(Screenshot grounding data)
━━━━━━━━
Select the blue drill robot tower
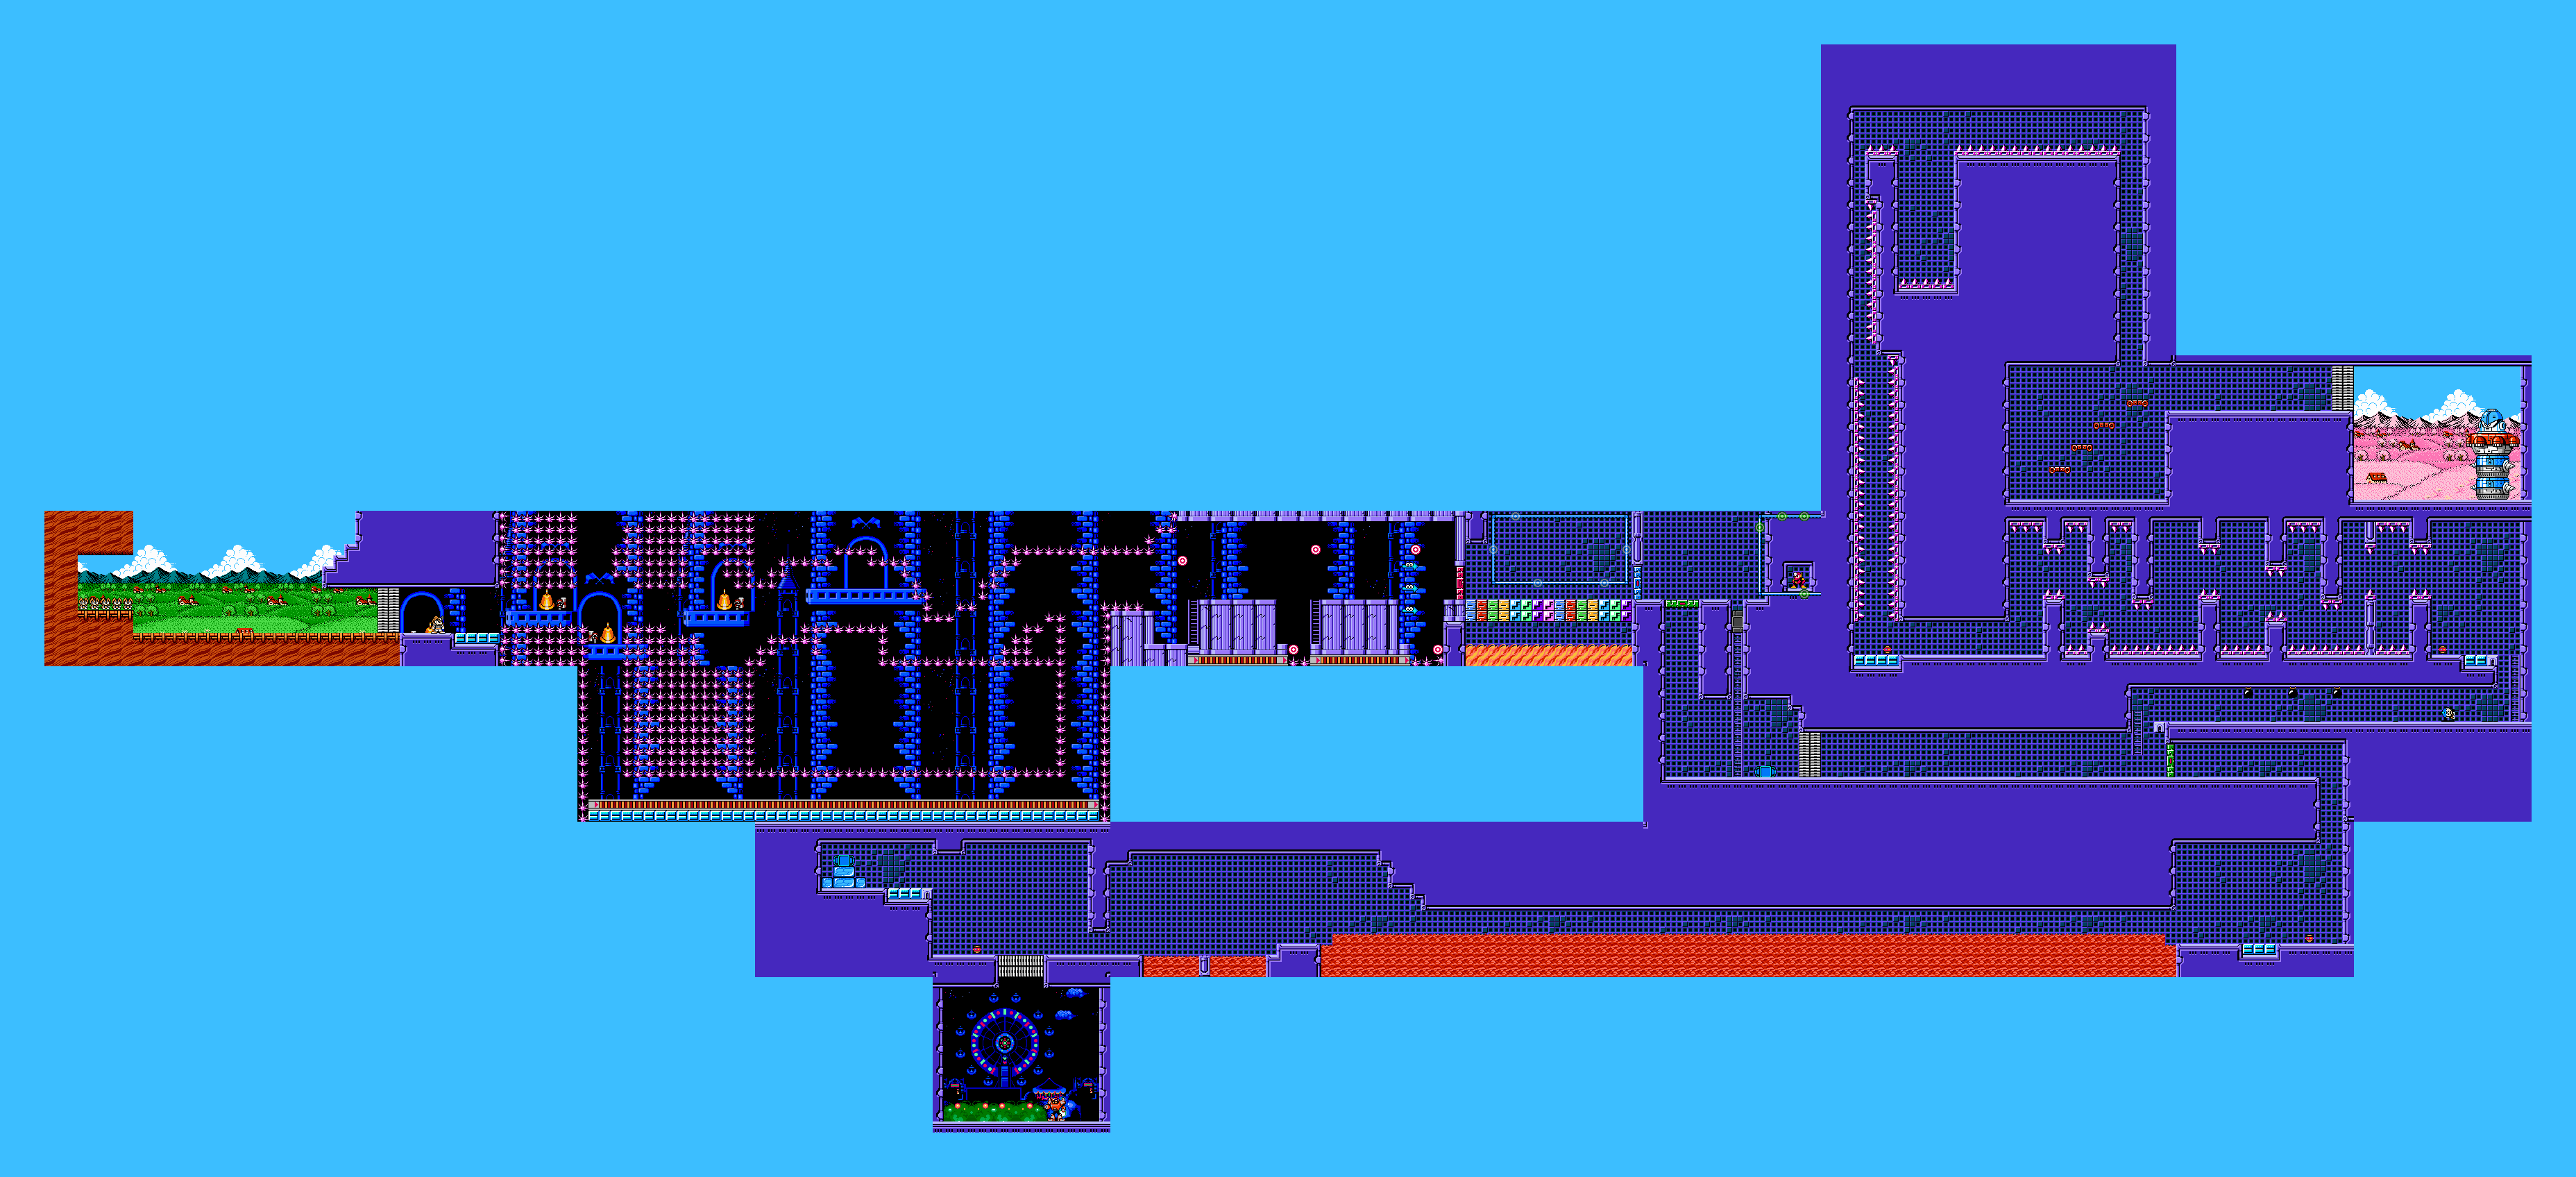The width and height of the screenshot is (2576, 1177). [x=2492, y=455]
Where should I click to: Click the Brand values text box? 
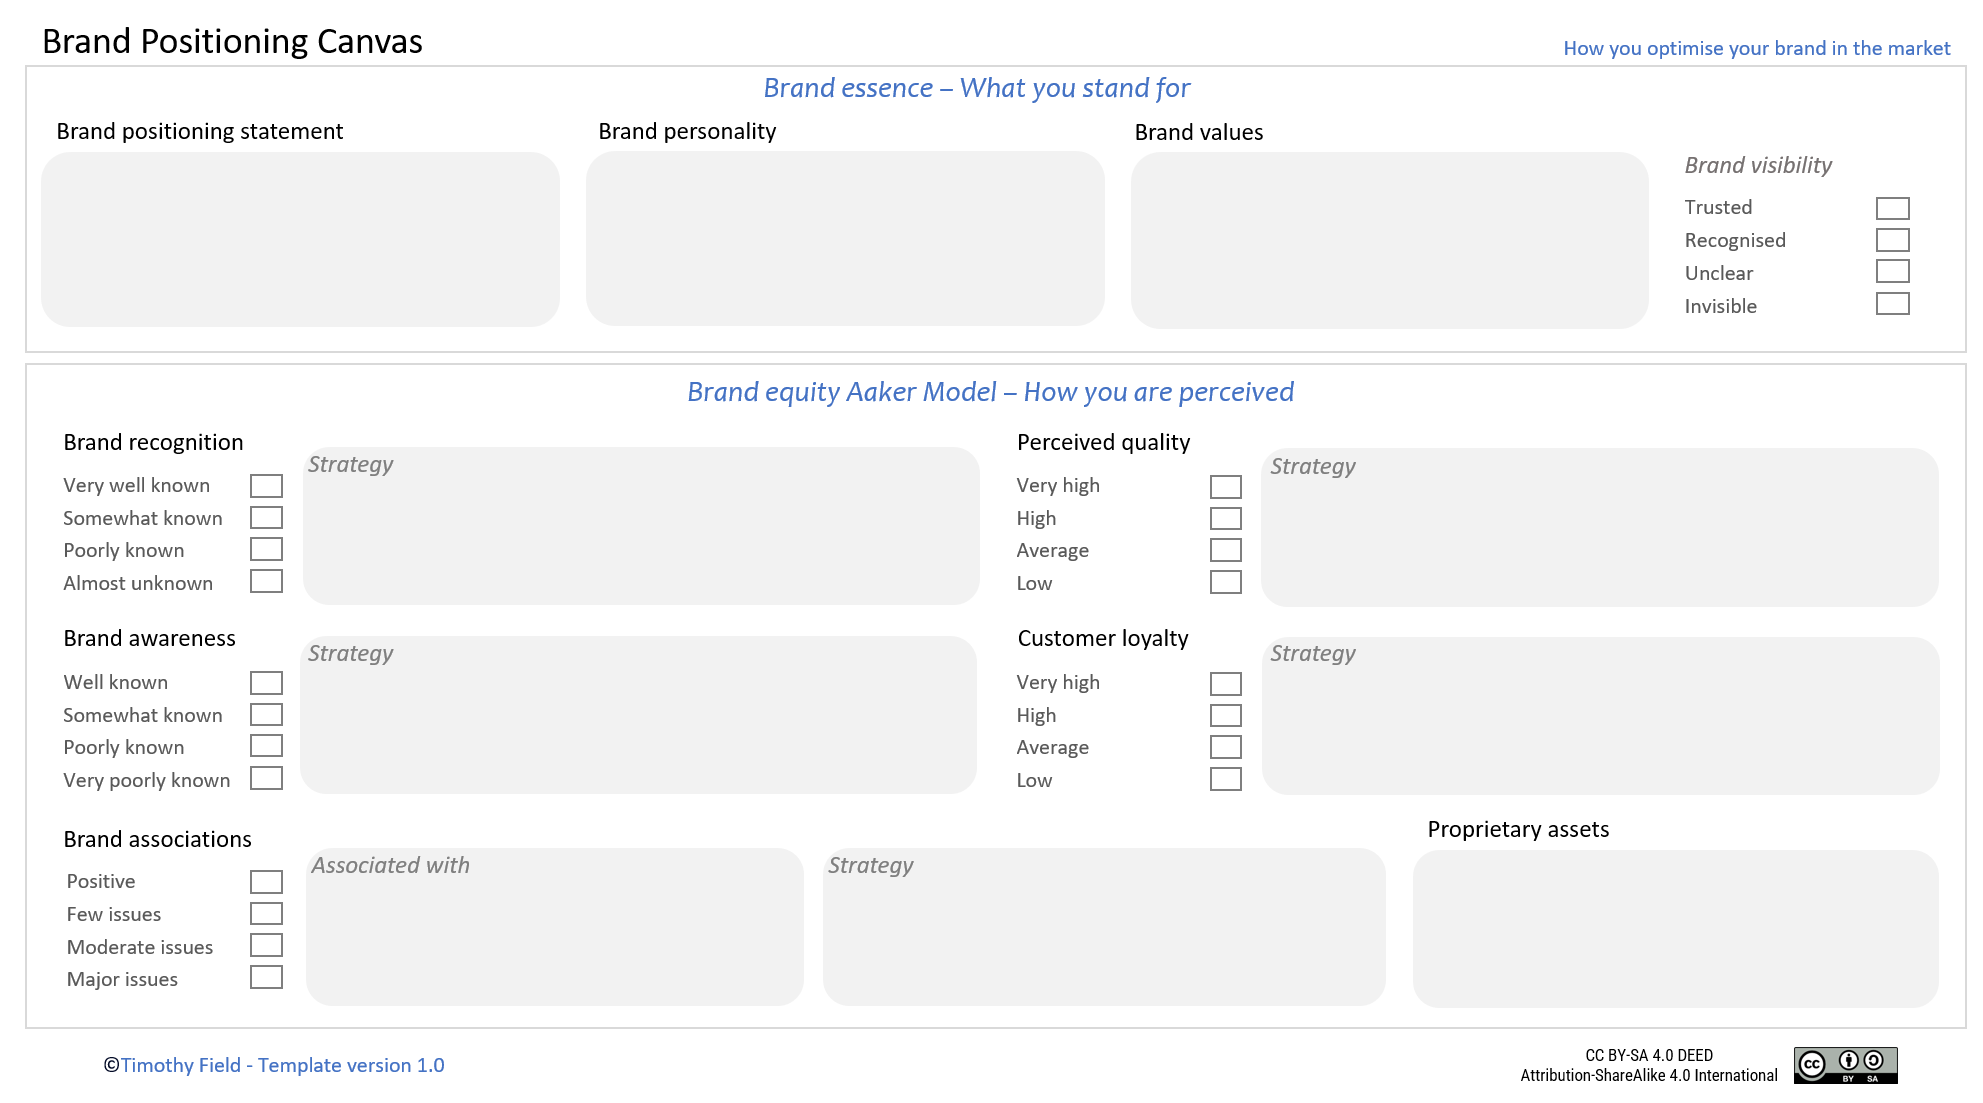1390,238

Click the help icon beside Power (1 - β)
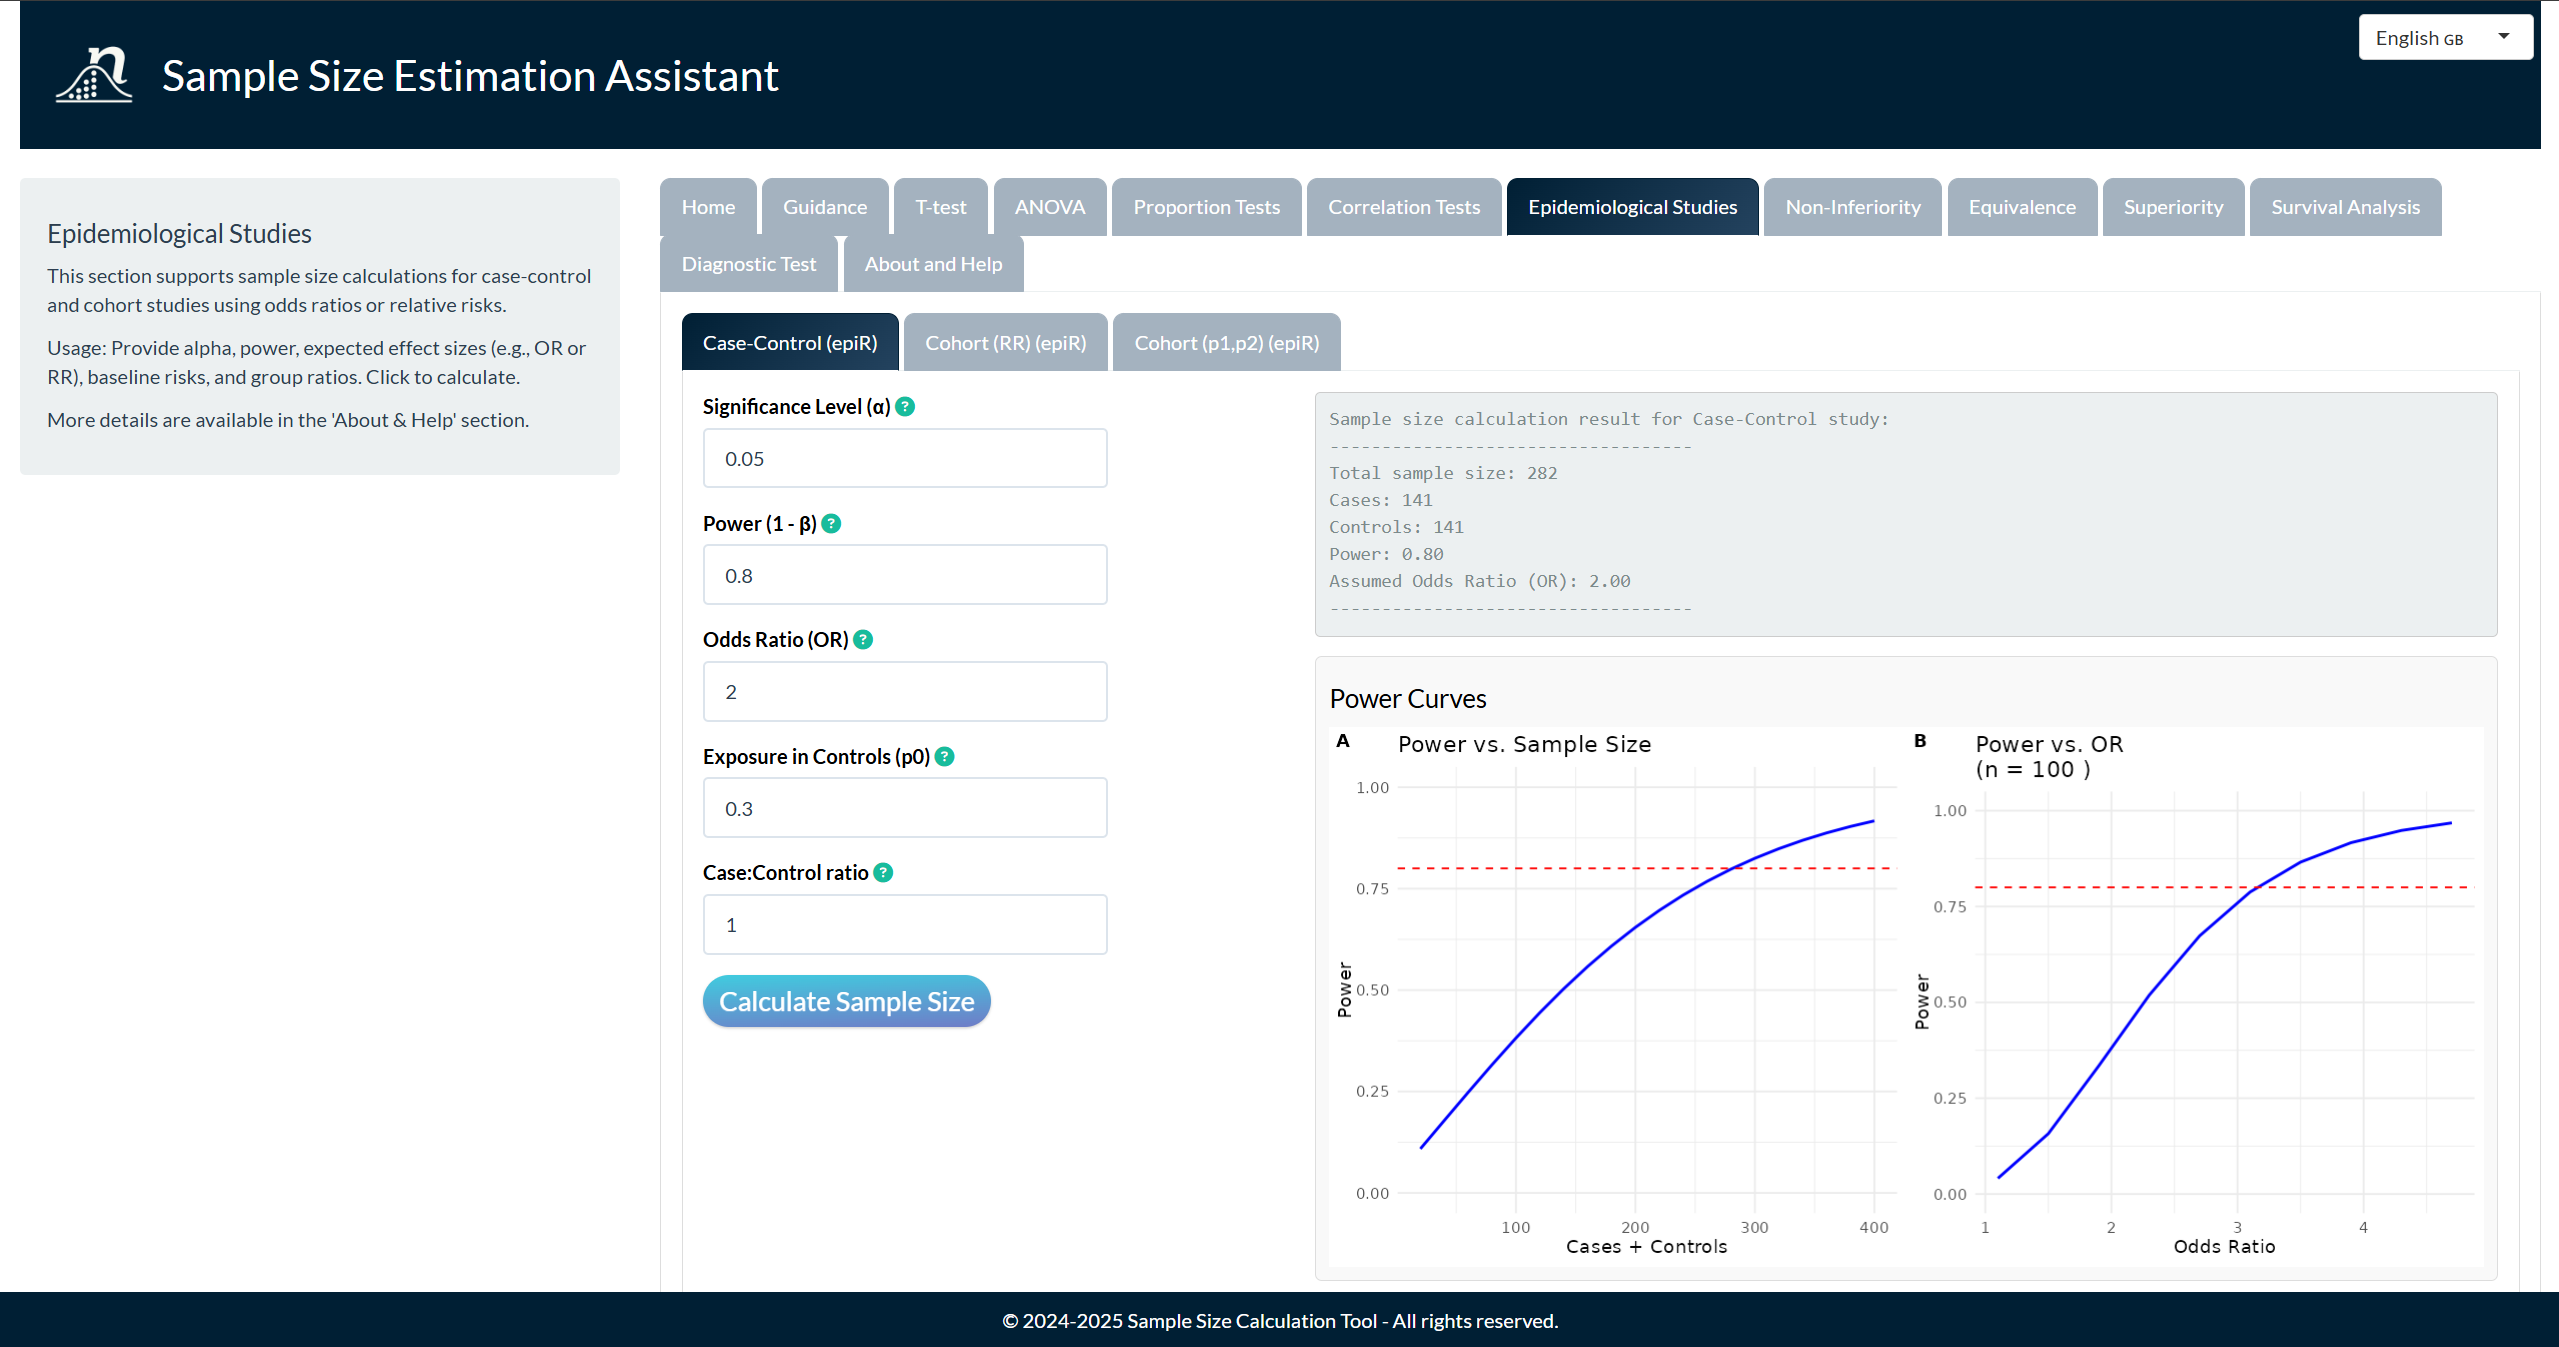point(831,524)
━━━━━━━━
Keep every word of the lines above unchanged in the copy, and omit the pictures.

Select the blue drill robot tower
The width and height of the screenshot is (2576, 1177). [x=2492, y=455]
Where should I click to: Click the Brand values text box? 
1390,238

Click the help icon beside Power (1 - β)
point(831,524)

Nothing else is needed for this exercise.